(WHAT NEEDS TO BE DONE):
Please reproduce each of the following entries exactly.

(DATA IN THIS EXERCISE):
*** Block opens ***
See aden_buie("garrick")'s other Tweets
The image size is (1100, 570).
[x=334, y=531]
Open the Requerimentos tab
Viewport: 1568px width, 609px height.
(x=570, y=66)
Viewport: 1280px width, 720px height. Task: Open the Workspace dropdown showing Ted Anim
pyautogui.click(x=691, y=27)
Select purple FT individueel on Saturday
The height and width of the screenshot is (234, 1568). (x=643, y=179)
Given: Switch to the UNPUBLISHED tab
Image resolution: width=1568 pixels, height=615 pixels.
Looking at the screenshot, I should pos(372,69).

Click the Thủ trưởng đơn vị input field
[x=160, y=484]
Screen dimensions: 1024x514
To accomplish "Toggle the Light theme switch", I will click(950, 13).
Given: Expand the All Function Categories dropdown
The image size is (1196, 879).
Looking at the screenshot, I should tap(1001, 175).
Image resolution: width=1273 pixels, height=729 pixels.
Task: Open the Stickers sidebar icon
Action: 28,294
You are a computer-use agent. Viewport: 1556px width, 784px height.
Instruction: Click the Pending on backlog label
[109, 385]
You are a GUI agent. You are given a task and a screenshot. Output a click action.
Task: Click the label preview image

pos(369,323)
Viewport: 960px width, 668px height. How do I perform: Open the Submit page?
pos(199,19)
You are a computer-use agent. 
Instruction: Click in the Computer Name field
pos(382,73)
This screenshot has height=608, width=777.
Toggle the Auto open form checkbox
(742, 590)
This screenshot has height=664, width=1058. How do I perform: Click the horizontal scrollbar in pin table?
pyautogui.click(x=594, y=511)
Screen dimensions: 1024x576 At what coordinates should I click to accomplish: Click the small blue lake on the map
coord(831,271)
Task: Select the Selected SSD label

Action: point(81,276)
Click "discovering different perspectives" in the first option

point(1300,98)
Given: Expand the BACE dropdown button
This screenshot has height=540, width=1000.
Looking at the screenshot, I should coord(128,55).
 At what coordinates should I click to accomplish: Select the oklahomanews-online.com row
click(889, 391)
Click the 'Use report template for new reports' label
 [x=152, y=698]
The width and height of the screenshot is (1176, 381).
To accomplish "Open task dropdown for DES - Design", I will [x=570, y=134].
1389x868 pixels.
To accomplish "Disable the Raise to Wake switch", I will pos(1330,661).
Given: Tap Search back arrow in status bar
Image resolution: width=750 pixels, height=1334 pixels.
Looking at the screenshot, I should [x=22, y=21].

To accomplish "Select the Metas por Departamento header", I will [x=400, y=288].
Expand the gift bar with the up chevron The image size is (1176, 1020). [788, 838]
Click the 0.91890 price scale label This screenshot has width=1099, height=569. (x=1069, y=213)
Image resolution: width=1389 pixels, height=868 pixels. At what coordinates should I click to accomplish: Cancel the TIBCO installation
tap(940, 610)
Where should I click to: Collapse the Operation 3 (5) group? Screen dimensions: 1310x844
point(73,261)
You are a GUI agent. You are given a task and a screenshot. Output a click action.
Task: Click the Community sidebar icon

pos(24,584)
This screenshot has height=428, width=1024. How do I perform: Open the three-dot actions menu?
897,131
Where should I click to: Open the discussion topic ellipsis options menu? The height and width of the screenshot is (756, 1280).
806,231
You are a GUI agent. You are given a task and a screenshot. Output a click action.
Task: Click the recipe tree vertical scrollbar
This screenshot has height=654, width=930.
*** Block closes ***
(REPLY):
See aden_buie("garrick")'s other Tweets
The image size is (1100, 570).
[x=334, y=531]
Open the Requerimentos tab
Viewport: 1568px width, 609px height.
(x=570, y=66)
Viewport: 1280px width, 720px height. Task: Open the Workspace dropdown showing Ted Anim
pyautogui.click(x=691, y=27)
Select purple FT individueel on Saturday
The height and width of the screenshot is (234, 1568). (x=643, y=179)
Given: Switch to the UNPUBLISHED tab
Image resolution: width=1568 pixels, height=615 pixels.
Looking at the screenshot, I should pos(372,69).

Click the Thủ trưởng đơn vị input field
[x=160, y=484]
Screen dimensions: 1024x514
To accomplish "Toggle the Light theme switch", I will click(950, 13).
Given: Expand the All Function Categories dropdown
The image size is (1196, 879).
Looking at the screenshot, I should tap(1001, 175).
Image resolution: width=1273 pixels, height=729 pixels.
Task: Open the Stickers sidebar icon
Action: 28,294
You are a computer-use agent. Viewport: 1556px width, 784px height.
Instruction: Click the Pending on backlog label
[109, 385]
You are a GUI agent. You are given a task and a screenshot. Output a click action.
Task: Click the label preview image

pos(369,323)
Viewport: 960px width, 668px height. How do I perform: Open the Submit page?
pos(199,19)
You are a computer-use agent. 
Instruction: Click in the Computer Name field
pos(382,73)
This screenshot has height=608, width=777.
Toggle the Auto open form checkbox
(742, 590)
This screenshot has height=664, width=1058. How do I perform: Click the horizontal scrollbar in pin table?
pyautogui.click(x=594, y=511)
Screen dimensions: 1024x576 At what coordinates should I click to accomplish: Click the small blue lake on the map
coord(831,271)
Task: Select the Selected SSD label

Action: point(81,276)
Click "discovering different perspectives" in the first option

point(1300,98)
Given: Expand the BACE dropdown button
This screenshot has height=540, width=1000.
Looking at the screenshot, I should coord(128,55).
 At what coordinates should I click to accomplish: Select the oklahomanews-online.com row
click(889, 391)
Click the 'Use report template for new reports' label
 [x=152, y=698]
The width and height of the screenshot is (1176, 381).
To accomplish "Open task dropdown for DES - Design", I will [x=570, y=134].
1389x868 pixels.
To accomplish "Disable the Raise to Wake switch", I will pos(1330,661).
Given: Tap Search back arrow in status bar
Image resolution: width=750 pixels, height=1334 pixels.
Looking at the screenshot, I should [x=22, y=21].

To accomplish "Select the Metas por Departamento header", I will [x=400, y=288].
Expand the gift bar with the up chevron The image size is (1176, 1020). [788, 838]
Click the 0.91890 price scale label This screenshot has width=1099, height=569. (x=1069, y=213)
Image resolution: width=1389 pixels, height=868 pixels. At what coordinates should I click to accomplish: Cancel the TIBCO installation
tap(940, 610)
Where should I click to: Collapse the Operation 3 (5) group? Screen dimensions: 1310x844
point(73,261)
You are a GUI agent. You are given a task and a screenshot. Output a click action.
Task: Click the Community sidebar icon

pos(24,584)
This screenshot has height=428, width=1024. How do I perform: Open the three-dot actions menu?
897,131
Where should I click to: Open the discussion topic ellipsis options menu? The height and width of the screenshot is (756, 1280).
806,231
You are a GUI agent. You are given a task and a screenshot. Output a click action.
Task: Click the recipe tree vertical scrollbar
This screenshot has height=654, width=930.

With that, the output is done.